Data for this task:

##############################

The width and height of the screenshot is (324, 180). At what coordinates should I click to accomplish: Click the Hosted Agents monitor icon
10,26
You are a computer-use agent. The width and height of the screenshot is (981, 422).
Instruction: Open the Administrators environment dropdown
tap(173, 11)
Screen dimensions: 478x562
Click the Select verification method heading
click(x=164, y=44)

##############################

Written problem: Update the listing above by replacing each occurrence of "screenshot" with "screen image" and leave everything else unchanged.

Correct result:
The width and height of the screen image is (324, 180). At what coordinates should I click to accomplish: Click the Hosted Agents monitor icon
10,26
You are a computer-use agent. The width and height of the screen image is (981, 422).
Instruction: Open the Administrators environment dropdown
tap(173, 11)
Screen dimensions: 478x562
Click the Select verification method heading
click(x=164, y=44)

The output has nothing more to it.